The short-term market activity seen over recent days has been all about recalibrating long-term expectations. Investors are continuing to wrestle with the implications of the Fed’s latest dot plot, and not everyone thinks the conclusions make sense.

In the words of one commentator, speaking to Reuters on Friday, the market view has shifted from “'the Fed’s going to let inflation run wild’ to ‘the Fed’s basically going to kill inflation in the cradle’”.

Government bond prices reflect this shift from one extreme to another: 30-year Treasury yields this morning fell below 2 per cent for the first time since before the pandemic. The yield curve has flattened markedly, too, and the dollar has resumed its ascent.

It’s not just in the US: the UK yield curve has also flattened since the Fed announcement last Wednesday, in advance of the Bank of England’s own thoughts later this week.

The general flight from reflation trades will have upset a few applecarts, though it'll take more than a few days of price action to dislodge DFMs from their current positioning. We said earlier this month that the inflation debate was about to get more complicated, but few would have expected this kind of move so soon.

One continued source of solace for wealth portfolios is their credit positions. US investment grade credit spreads fell to their lowest levels since 2007 in the aftermath of the Fed meeting. Sterling corporate bond fund performance has been a little wobblier than that recorded by high-yield counterparts this year, but the overall picture for credit remains remarkably relaxed all told.

Patterns and outliers

With half the year almost done and dusted, wealth managers remain content with their lot. For all the pondering over government bonds, equity market rotations and the prospect of higher inflation, portfolios have sailed on unencumbered.

That will have kept clients happy. As ever, there are some DFMs whose portfolios are struggling to make good on their promises. But it’s easier to paper over those cracks when overall returns remain in the black rather than the red.

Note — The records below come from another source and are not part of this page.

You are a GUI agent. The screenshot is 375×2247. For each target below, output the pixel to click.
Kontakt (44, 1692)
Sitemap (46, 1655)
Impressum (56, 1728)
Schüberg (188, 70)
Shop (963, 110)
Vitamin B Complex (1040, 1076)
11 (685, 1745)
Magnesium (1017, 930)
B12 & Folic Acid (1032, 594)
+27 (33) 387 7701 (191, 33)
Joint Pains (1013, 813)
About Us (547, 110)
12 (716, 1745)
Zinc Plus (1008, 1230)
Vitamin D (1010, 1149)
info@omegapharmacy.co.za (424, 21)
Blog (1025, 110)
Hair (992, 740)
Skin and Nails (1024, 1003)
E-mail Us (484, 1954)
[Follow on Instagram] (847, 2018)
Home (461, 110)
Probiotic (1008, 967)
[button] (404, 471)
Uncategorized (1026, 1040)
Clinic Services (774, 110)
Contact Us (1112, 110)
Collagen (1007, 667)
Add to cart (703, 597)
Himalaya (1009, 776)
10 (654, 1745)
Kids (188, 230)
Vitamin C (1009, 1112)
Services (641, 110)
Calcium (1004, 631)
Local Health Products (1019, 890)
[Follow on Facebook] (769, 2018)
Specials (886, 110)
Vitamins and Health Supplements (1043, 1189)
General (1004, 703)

Most wealth managers’ model portfolios will hold the bulk of their client assets in balanced, cautious or defensive offerings. Here there’s been little deviation from the mean: our analysis shows the vast majority of balanced models have returned something in the region of 6.5 per cent over the past six months.

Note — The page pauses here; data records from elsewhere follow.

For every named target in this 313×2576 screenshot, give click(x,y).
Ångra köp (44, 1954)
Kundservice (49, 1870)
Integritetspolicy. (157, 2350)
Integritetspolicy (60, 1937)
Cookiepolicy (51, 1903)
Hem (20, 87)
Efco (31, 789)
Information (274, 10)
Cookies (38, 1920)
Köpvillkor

It’s a similar story for the most defensive models, which have managed to navigate the bond sell-off seen in Q1 and emerge in fairly uniform fashion. Six-month returns for this cohort are naturally lower, at around 2.5 per cent, but even here there’s been nothing in the way of negative returns.

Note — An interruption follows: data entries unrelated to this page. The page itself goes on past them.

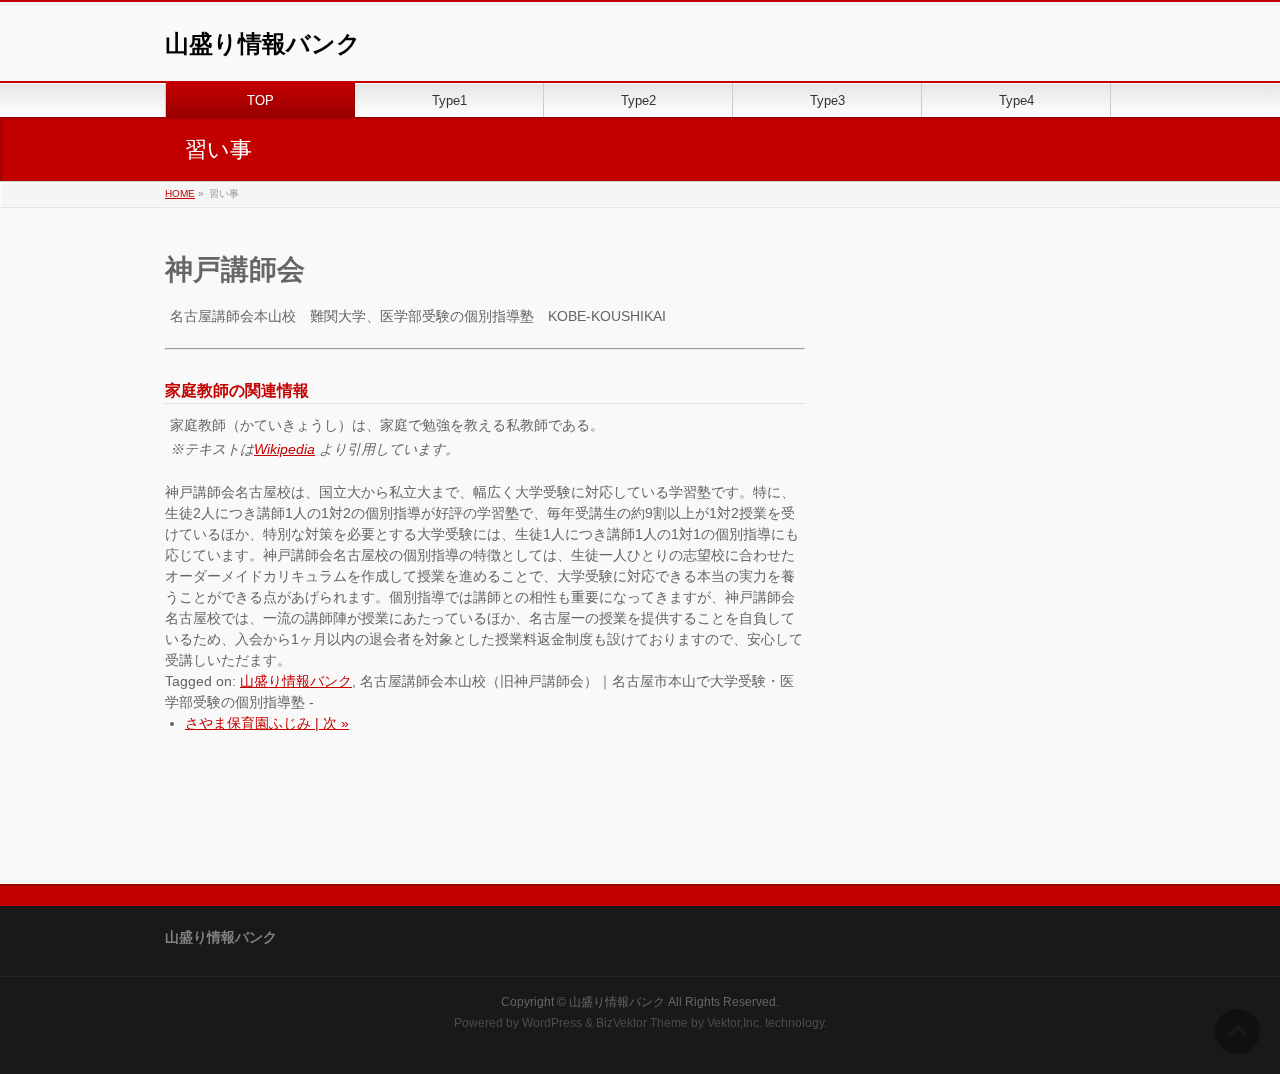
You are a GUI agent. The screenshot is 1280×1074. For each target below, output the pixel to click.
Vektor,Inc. (734, 1023)
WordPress (552, 1023)
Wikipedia (284, 449)
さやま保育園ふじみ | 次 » (267, 723)
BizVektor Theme (642, 1023)
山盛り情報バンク (263, 43)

The exception to this conformity can be found at the other end of the spectrum. The typical aggressive private client portfolio returned roughly 8 per cent between the end of November and the start of June, according to Arc.

But DFM returns vary quite significantly. Tasked with allocating the bulk of these portfolios to equities, wealth managers have opted for a variety of solutions – in keeping with a market where the regional equity and growth versus value debates remain live ones.

Stay tuned for more in the coming days, as we take a closer look at how exactly some firms’ aggressive models are deviating from private client benchmarks.

Selling up

JPMorgan’s acquisition of Nutmeg brings a familiar conclusion to the robo-adviser’s ups and downs since its launch in 2011.

The company has invested heavily in marketing and client acquisition, but moved further away from profitability with every passing year. One thing at which it's always proven successful, however, is raising money from investors. The acquisition by JPM is very much in line with that.

The question of when it will turn a profit now fades into the background, as attention turns to how the company will be used to spearhead JPM’s push into the UK retail banking market.

Of course, from wealth managers’ perspective, Nutmeg’s target market was always a step removed from their own. That won’t change with the arrival of a new backer. But those interested in whether robo truly can achieve critical mass will be monitoring how prominent a role it takes in the bank’s online operations from hereon in.